7. In the triangular pyramid S-ABC, where SA=3, SB=4, SC=4 and SA, SA and SC are perpendicular to each other, the distance from S to the plane ABC is.
8. The lengths of three sides of a cuboid are AA' = 2, AB = 3 and AD = 4, respectively. The shortest distance from point a to c' through the surface of a cuboid is.
9. There are two parallel parts in the center of the sphere, which are 9 cm apart, with an area of 49 square centimeters and 400 square centimeters respectively. If the center of the sphere is not between the two parts, the surface area of the sphere is between the two parts.

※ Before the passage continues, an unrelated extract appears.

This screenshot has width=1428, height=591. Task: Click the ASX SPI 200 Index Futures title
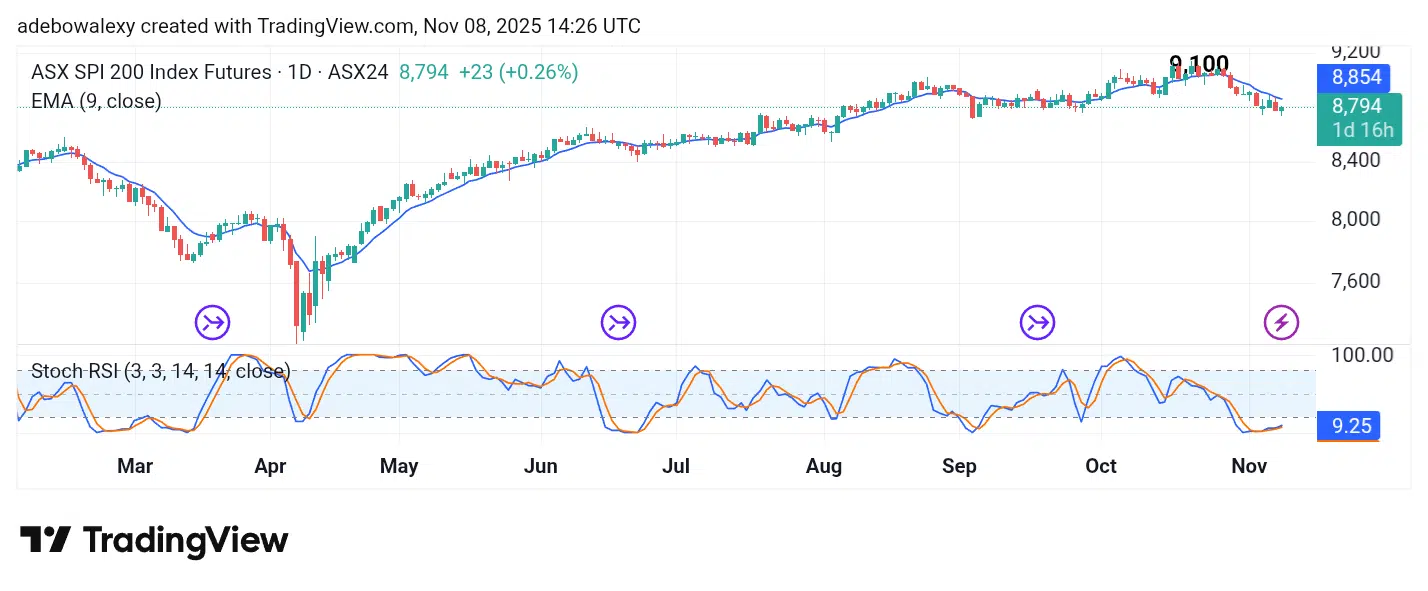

10, if all six faces of a parallelepiped are diamonds with a side length of 2 and an acute angle of 600, then its volume is.
Third, answer questions:
1, as shown in the figure, it is known that the height of the quadrangle V-ABCD is h, the bottom surface is rhombic, the angle formed by the side surface VDA and the side surface VDC is 1200, and both are perpendicular to the bottom surface, and the angle formed by the other two sides and the bottom surface is 450, so the total area of the quadrangle can be found.
2. In the oblique triangular prism A'b'c-ABC, the length of each side is a, A'b = A'c = A,
(1) Verification: the side BCC'B is rectangular; (2) Find the distance from B to A side.
3. As shown in the figure, it is known that the side length of the bottom surface of the regular quadrangular prism ABCD-A1B1D1is 3 and the side length is 4. Even if CD 1 is C 1M⊥CD 1, the dihedral angle C 1-A 1m-D 1 is found at m (2).
4. It is known that in the oblique prism ABC-A1B1C1D1,AC=BC, D is the midpoint of AB, the plane ABC⊥ plane ABB 1A, and the straight line BC 1.
(1) verification: ab1⊥ CD; (2) Verification: AB 1⊥ Aircraft A 1CD
(3) if the distance between C 1C and ABB 1A 1 is 1, A 1C=, AB 1=5, find the volume of the triangular pyramid A 1-ACD.
5. In the right-angle prism ABCD-A1B1C1D1,the bottom ABCD is trapezoidal AB//CD, and AB = AD = 2, ∠ BAD = 600, CD =, AA/Kloc. (2) Find dihedral angle b1-ad1-b. 。